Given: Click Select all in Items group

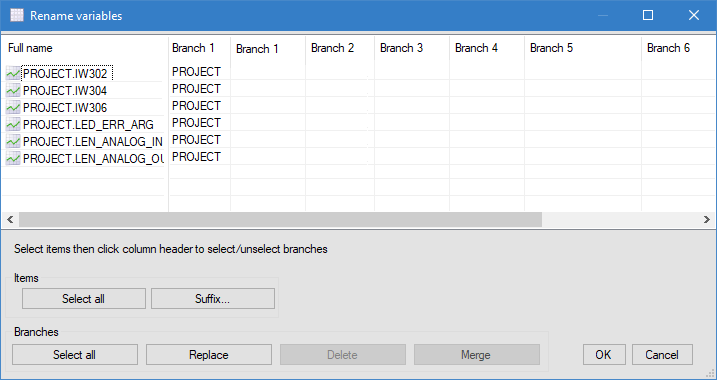Looking at the screenshot, I should [x=84, y=299].
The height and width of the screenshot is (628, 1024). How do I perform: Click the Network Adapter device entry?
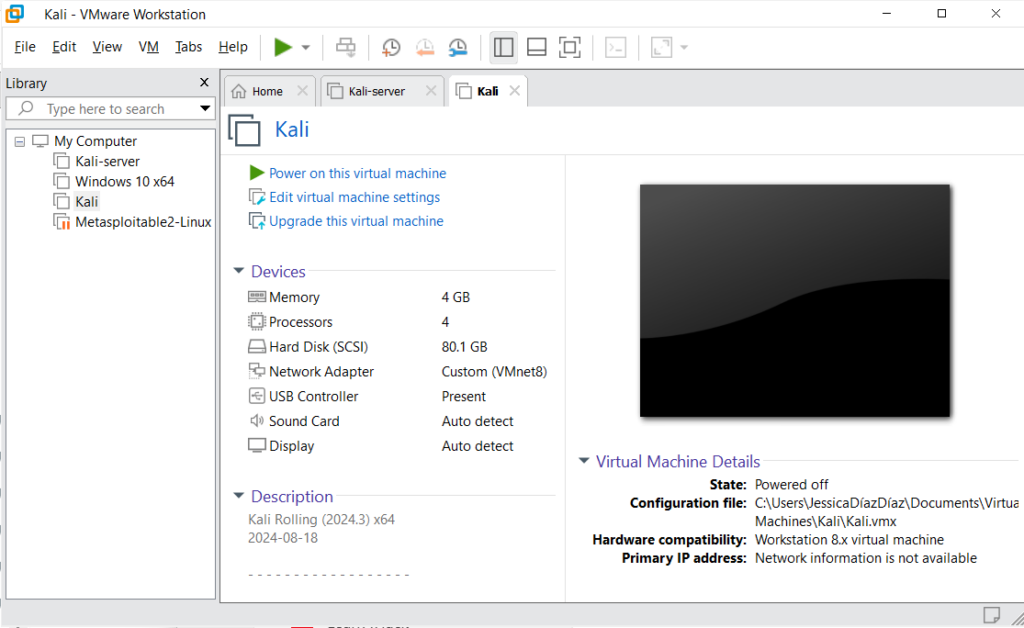(x=321, y=371)
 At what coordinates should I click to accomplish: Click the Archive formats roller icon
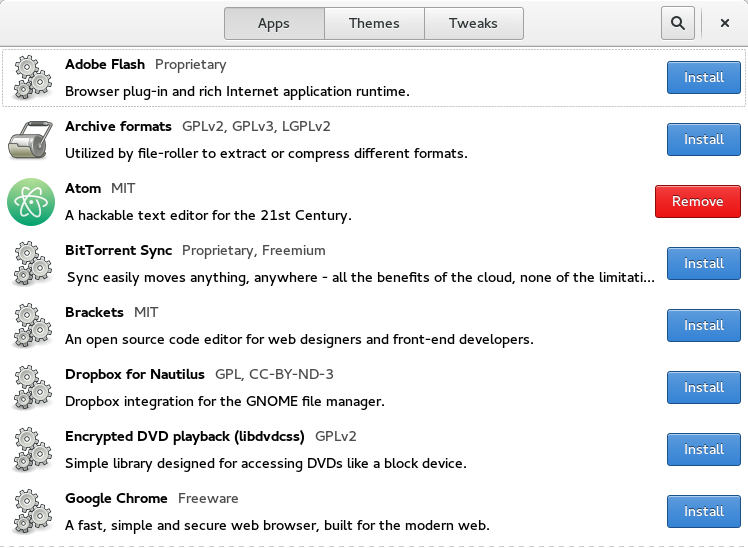pos(30,140)
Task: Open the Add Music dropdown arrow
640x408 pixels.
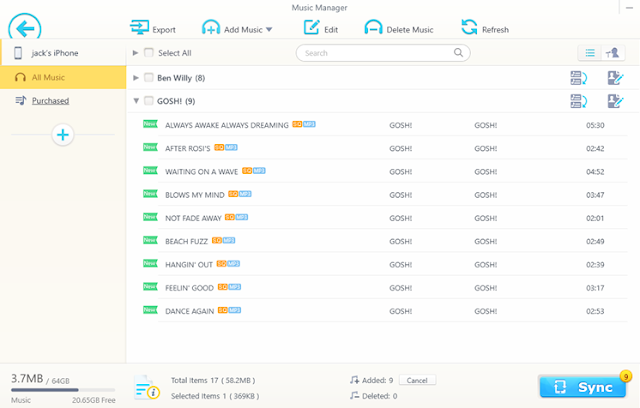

**What this task involves**
Transcribe, please, the lines from the one holding "The height and" to the final line of the material, both included, exactly and with no extra lines, and skip the pictures.

**Output**
The height and width of the screenshot is (628, 1024). How do I perform: Click the Network Adapter device entry?
(x=321, y=371)
 At what coordinates should I click to accomplish: Click the Archive formats roller icon
pos(30,140)
Task: Open the Add Music dropdown arrow
640x408 pixels.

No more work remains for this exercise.